Wednesday, February 14, 2007

It's My Inquisition, Too: Special Cultural Contamination Issue

5-ChloeSpencerThe blogs are a-flutter with the discovery that the TV show 24 is an apologist vehicle for torture, and the troops are digging it!

Many seem to have been prodded into this revelation by the February 12th New Yorker article by the estimable Jane Mayer, and made thoughtful about it by the LA Times piece referred to by Kevin Drum. Despite Keifer Sutherland's dismissal of torture as an ineffective tool for info-gathering, right-wing creator Joel Surnow ensures that the show plows along week after week, like some kind of PG-rated Hostel, exploring the wonderful world of pain permutation.
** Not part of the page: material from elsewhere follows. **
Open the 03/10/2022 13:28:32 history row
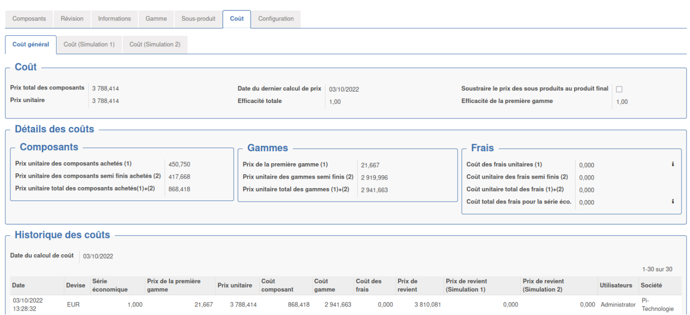The image size is (690, 315). coord(28,305)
Surnow, "close buddies" with Rush Limbaugh and now stretching his artistic palette to include a possible "Daily Show for conservatives", was the keen mind behind such quality work as Falcon Crest, and the reactionary, pastel-ridden Miami Vice, so this is not a surprise.
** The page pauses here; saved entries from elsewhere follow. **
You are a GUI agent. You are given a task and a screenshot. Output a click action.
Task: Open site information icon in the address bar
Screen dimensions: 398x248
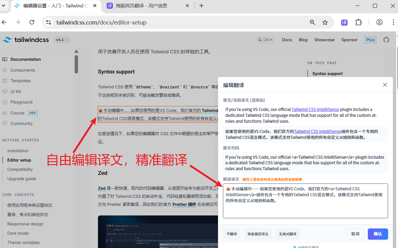point(49,22)
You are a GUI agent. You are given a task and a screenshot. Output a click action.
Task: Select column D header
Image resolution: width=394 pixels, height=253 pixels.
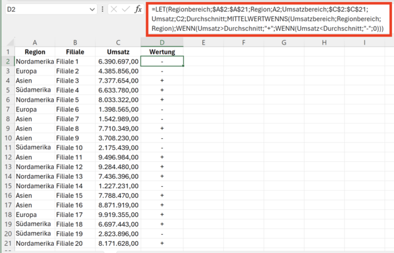[162, 43]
What has surprised me since the show's inception has been how many people whose judgment I trust have been sucked into watching 24, which quickly lost its attraction for me after the fifth or so episode. Maybe it was how my husband would screech a Sutherlandish "People are gonna start dyin' here!" everytime I turned it on, or maybe it dawned on me early that there were an awful lot of inquisitoral scenes being driven by a protagonist too ready to pull out the pliers. And I know it was definitely the intensifying aroma of right-wing ideology that started wafting off the plotlines and scripts, and when watching a television show starts feeling like one is listening to Alberto Gonzales at a Senate hearing, it's time to look elsewhere for my entertainment. Maybe, too, it had to do with the perpetually scowling Chloe, who has got to be one of TV's most annoying supporting parts. prison_break_promo_1And I realized that I could satisfy my action-loving inner leftist by watching Prison Break instead, where only bad guys torture, and the good guys are fighting, against nearly impossible odds, a govenment and justice system corrupted by a most mundane evil.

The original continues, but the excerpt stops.